Far from its pleasantly chaotic salad days, the internet is now tending toward mass consolidation. Companies are less and less interested in helping us store information ourselves and more and more eager to do it for us. We’re not keeping our email and documents on our computers’ hard drives anymore; Gmail and Google Docs have them on distant servers.Apple wants to follow suit with its subscription-based MobileMe system, pulling more and more of our data into its so-called “cloud.” Facebook has already done so with no less than our friendships.
So far, for all the wonders they offer, the digital alternatives to a bookshelf fail to serve its basic purposes. The space of memory and thinking must not be an essentially controlled, homogenous one. Amazon’s Kindle and Apple’s iPad are noxious ruses that must be creatively resisted-not simply because they are electronic but because they propose to commandeer our bookshelves. I will defend the spirit of mine tooth and nail.
In my own ways, I’ve tried to build my own electronic memory theaters. Blogs have been useful, though never, as a rule, exhaustive. I’ve stored thousands of pages of reading notes in text files, searchable and as sure as can be not to become obsolete. With each attempt, I become convinced that the bookshelf of the future is yet to come and that we’re in desperate need of it. Perhaps I am asking for simply the right piece of software. Or, better: a messy, ingenious variety. Even if Google keeps its promise and doesn’t turn evil, and even if the Kindle becomes a noble purveyor of reading material to the people, our best ideas will come from our most inventive memory theaters. The point of all this worrying is to dig a spur in the capacity of human creativity to outsmart the enemies of imagination.
What if, after Google becomes “The Last Library,” a computer virus-or the cataclysmic solar flare that some 2012 enthusiasts like to warn about-finds a way of separating us from our databanks? Or what if my own shelf were lost to fire, forced relocation, or any of the possible calamities of history that might befall it? These thoughts first redouble my zeal for defending our memory theaters against every threat, so surely do they stand as the bulwark against pathos; but that pathos, I must also realize, is partly their invention.

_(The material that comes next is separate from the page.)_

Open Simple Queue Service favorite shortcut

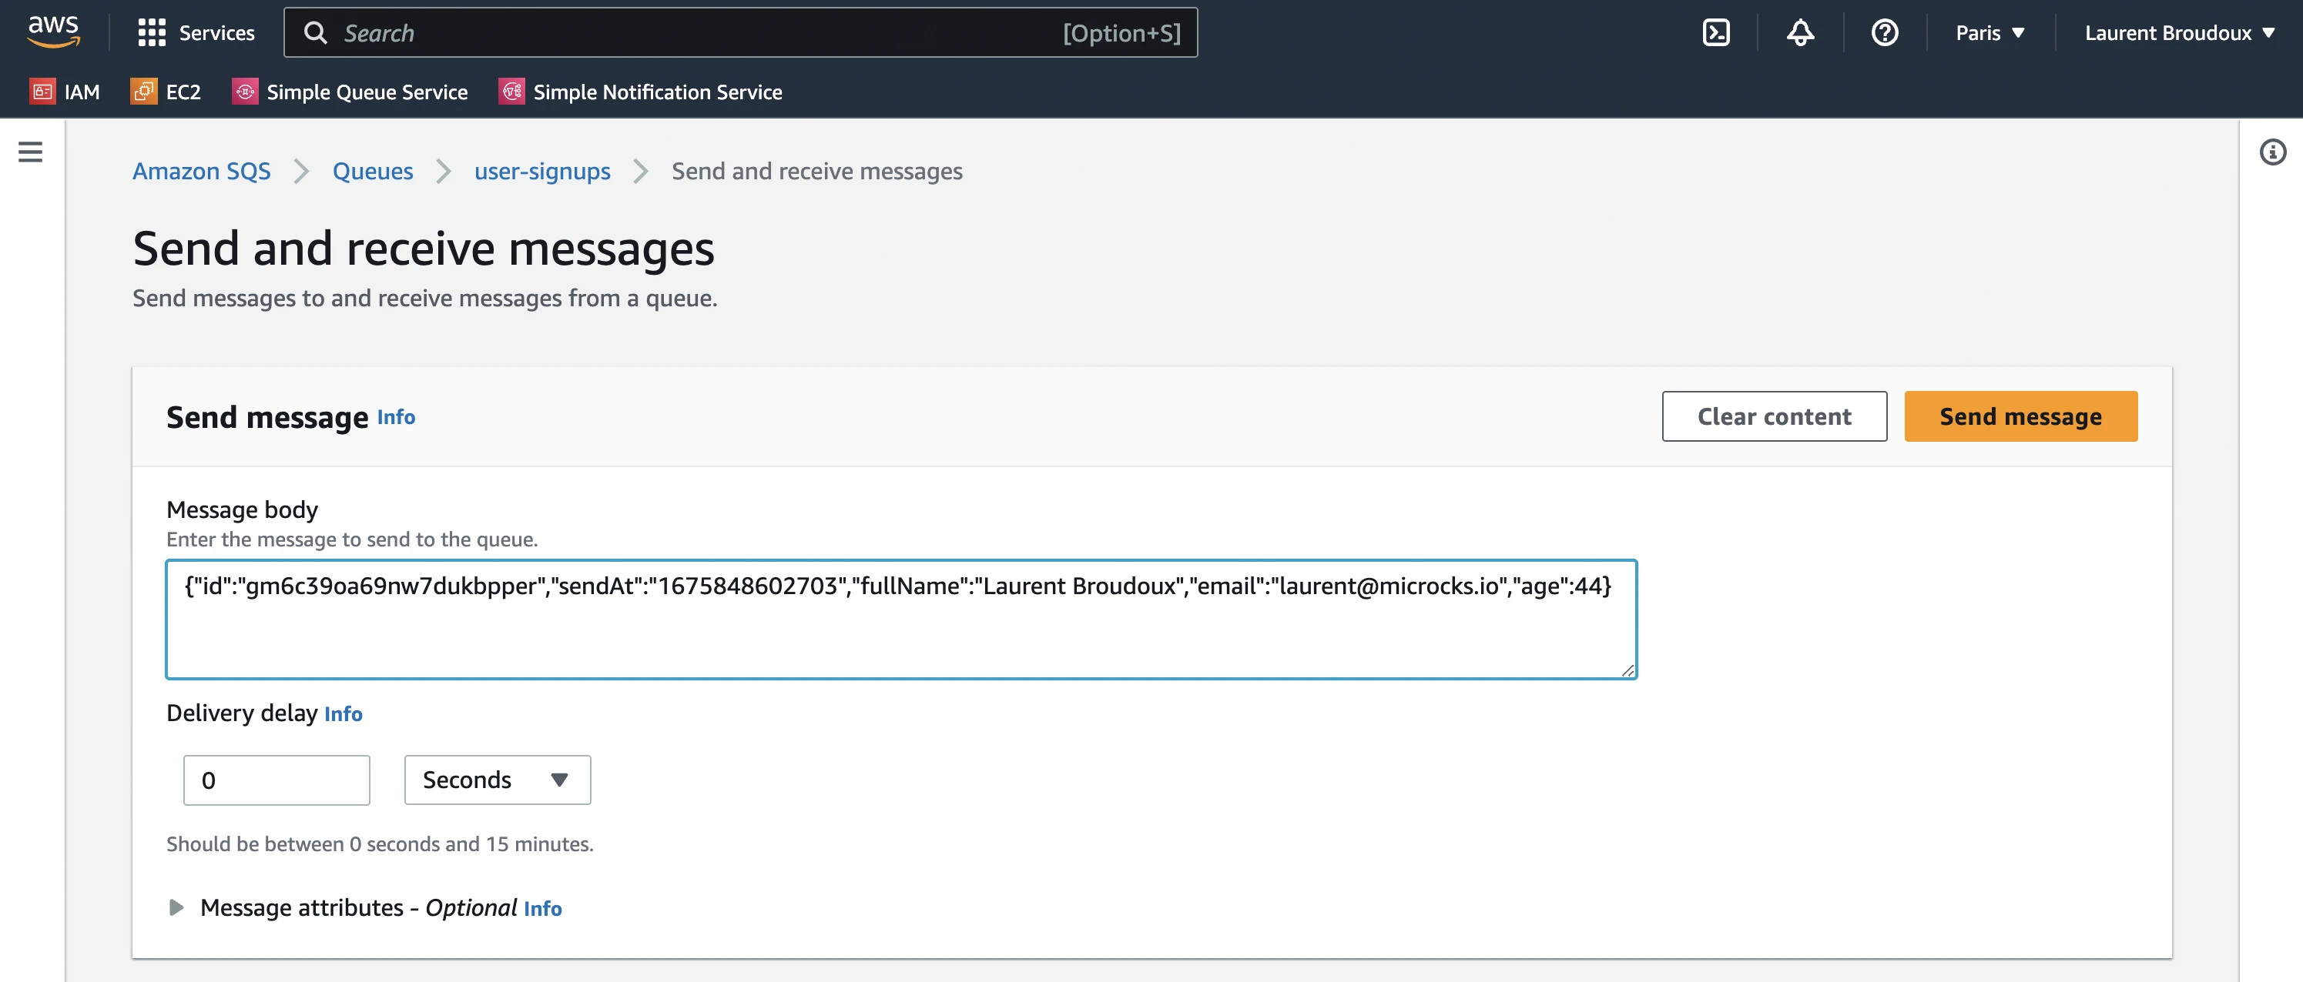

As the business of reading technology continues along its trajectory, whether apocalyptic or utopian or both, perhaps those of us who continue to fancy ourselves concerned readers-however much we give in to the new and shiny-might turn our attention anew to what one might call “inner work.” In the part of ourselves which is not technological, we could rediscover the tautology that what makes knowledge so precious is its precariousness, not the surety of our control over it. We’ll need to cultivate the arts of memory and forgetting alluded to in these lines by William Blake, which came to me in a letter from a friend, a librarian who, for years now, has been slowly dying in a monastery:
He who binds to himself a joy
Doth the winged life destroy.
He who kisses the joy as it flies,
Lives in eternity’s sunrise.
Even among these wonders now available to us and still to come, all having remains no less a preparation for loss.
Ready? Because that’s what is at stake.